El “Pancora” estaba exultante. En su mejor momento, el juez vio un poco de sangre en su rostro y paró la pelea para que un médico lo revisara. Al comienzo del octavo asalto, se volvió a detener la refriega por un supuesto cabezazo del chileno. El sureño sentía que le querían cortar el ritmo con tanta interrupción, que lo querían perjudicar. Es el costo de pelear afuera.

No se le podía enfriar el cuerpo, así que se lanzó como un toro salvaje hacia su oponente. Derecha, izquierda, otra derecha, siempre apuntando a la cabeza.

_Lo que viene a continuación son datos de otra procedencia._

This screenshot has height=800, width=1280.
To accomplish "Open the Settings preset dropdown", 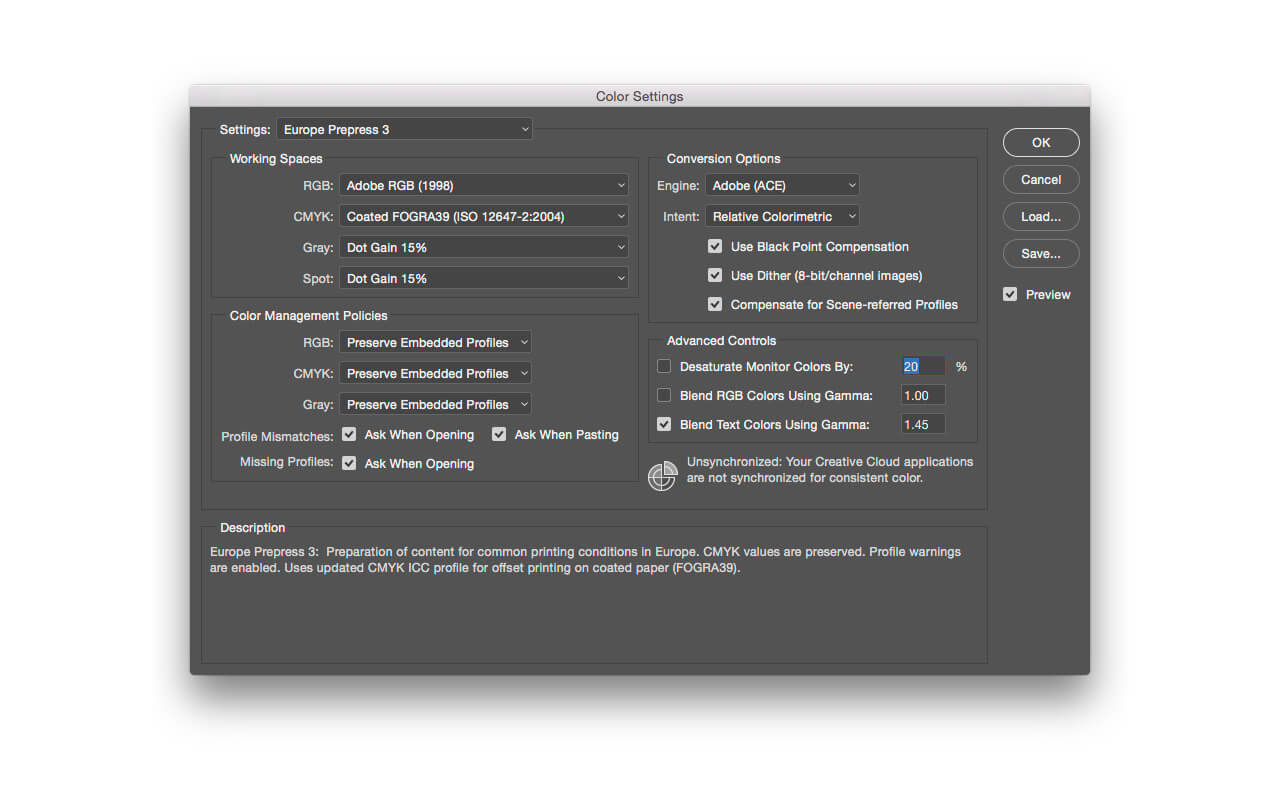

Alguno recibía de vuelta en su arremetida, pero seguía yendo al frente hasta que puso de rodillas a su rival. Soares se levantó a duras penas, lucía aturdido. Ya estaba al caer, faltaba apretar un poco más. El “Pancora” lo recibió de vuelta con un caudaloso torrente de puños. El brasileño ya tenía los abrazos abajo y las piernas le tambaleaban. Intentaba abrazar desesperadamente. Volvió a derrumbarse y el referí paró definitivamente la pelea.

Un hondo alarido se coló por los micrófonos de la televisión. El “Pancora” miró atrás para cerciorarse de que no estaba en un sueño, cerró los ojos, levantó los brazos y se dejó caer en el centro del ring. Su entrenador entró a abrazarlo blandiendo una bandera chilena. El título latino era suyo.
Minutos después de haber bajado del ring, Luis Tapia, el manejador que ha llevado a Oscar Bravo y a Ángelo Báez a Estados Unidos, lo llamó para ofrecerle un viaje a la tierra del gran boxeo. Velásquez respondió que le dieran tres o cuatro meses de entrenamiento y se las vería con cualquiera. Los brasileños, encantados con su boxeo, también le dijeron que quieren incluirlo en una próxima cartelera.

Bocinazos altisonantes rompieron la quietud de la noche quellonina un par de días después. Una larga caravana de vehículos avanzó por la ciudad. A la cabeza iba una camioneta en la que asomaba la pequeña figura del “Pancora”, cubierta casi por completo con sus tres cinturones (chileno, fedebol AMB y el conquistado en Brasil). Con una sonrisa pletórica, posó para los cientos de celulares de los vecinos que querían registrar al nuevo héroe local y que coreaban su apodo. “Grande Quellón, grande mi isla”, vociferó Velásquez. Desde ahí, asegura que entrenará el doble para tomar el mundo.